» Exercise instructions:
A. In the article about the first movie shot in space, can you reproduce everything from "In an effort" down to "mission days later.", swapping "decade-long pause" for "ten-year pause"?
B. Can you turn the paragraph in the article about the first movie shot in space that begins "In an effort to spruce up its image" into a short bulleted list that keeps its main facts?

» Extract provided:
The first movie shooting in space

The first movie shooting in space

How about shooting a movie in orbit? Did you ever imagine it that way? Yes, this is true. A Russian actor and a film director have returned to Earth after spending 12 days on the International Space Station shooting scenes for the first movie in orbit. Yulia Peresild and Klim Shipenko landed as scheduled on Kazakhstan’s steppe early on Sunday, according to footage broadcast live by the Russian space agency.

If the project stays on track, the Russian crew will beat a Hollywood project announced last year by “Mission Impossible” star Tom Cruise together with Nasa and Elon Musk’s SpaceX.

Actress Yulia Peresild, 37, and film director Klim Shipenko, 38, blasted off from the Russia-leased Baikonur Cosmodrome in ex-Soviet Kazakhstan earlier this month, travelling to the ISS with another veteran cosmonaut Anton Shkaplerov to film scenes for “The Challenge”.

The movie’s plot, which has been mostly kept under wraps along with its budget, centres around a female surgeon who is dispatched to the ISS to save a cosmonaut.

Space travelling and politics

For Konstantin Kalachev, a political analyst, the space film is a matter of PR and a way to distract Russians from the problems Roscosmos is facing. “This is supposed to inspire Russians, show how cool we are, but I think Russians have completely lost interest in the space industry,” Kalachev said.

Space tourism

In an effort to spruce up its image and diversify its revenue, Russia revealed this year it would be reviving its space tourism programme to ferry fee-paying adventurers to the ISS. After a decade-long pause, it will send two Japanese tourists, including the billionaire Yusaku Maezawa, to the ISS in December, capping a year that has been a milestone for amateur space travel.

Last month SpaceX completed the first all-civilian mission to space, taking four astronauts on a three-day loop of the Earth’s orbit. The trip followed the missions of Richard Branson, who spent several minutes in weightlessness in July, and Amazon’s founder Jeff Bezos, who completed a similar mission days later.

This month William Shatner, now 90 and known for his portrayal of Captain Kirk in the Star Trek series, will fly to space on a mission with Bezos’s Blue Origin.

» Available data:
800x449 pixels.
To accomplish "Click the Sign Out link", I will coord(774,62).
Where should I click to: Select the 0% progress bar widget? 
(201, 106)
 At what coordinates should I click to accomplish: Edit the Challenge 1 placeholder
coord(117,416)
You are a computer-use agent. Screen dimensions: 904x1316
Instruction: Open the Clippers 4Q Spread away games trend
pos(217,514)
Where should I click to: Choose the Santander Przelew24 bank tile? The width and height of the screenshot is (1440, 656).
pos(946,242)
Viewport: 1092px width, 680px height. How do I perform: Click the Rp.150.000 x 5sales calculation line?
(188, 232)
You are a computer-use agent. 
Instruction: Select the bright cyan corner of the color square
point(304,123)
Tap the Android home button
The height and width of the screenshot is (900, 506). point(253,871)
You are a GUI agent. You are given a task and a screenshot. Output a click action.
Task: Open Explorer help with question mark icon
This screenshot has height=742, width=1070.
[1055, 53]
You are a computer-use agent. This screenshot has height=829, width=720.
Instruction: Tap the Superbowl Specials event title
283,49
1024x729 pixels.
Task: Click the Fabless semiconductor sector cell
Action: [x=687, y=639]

» Responses to the tasks:
A.
In an effort to spruce up its image and diversify its revenue, Russia revealed this year it would be reviving its space tourism programme to ferry fee-paying adventurers to the ISS. After a ten-year pause, it will send two Japanese tourists, including the billionaire Yusaku Maezawa, to the ISS in December, capping a year that has been a milestone for amateur space travel.

Last month SpaceX completed the first all-civilian mission to space, taking four astronauts on a three-day loop of the Earth’s orbit. The trip followed the missions of Richard Branson, who spent several minutes in weightlessness in July, and Amazon’s founder Jeff Bezos, who completed a similar mission days later.

B.
- Russia announced this year that it would revive its space tourism programme, carrying fee-paying adventurers to the ISS, to improve its image and diversify its revenue.
- After a decade-long pause, it will send two Japanese tourists, including billionaire Yusaku Maezawa, to the ISS in December.
- This caps a milestone year for amateur space travel.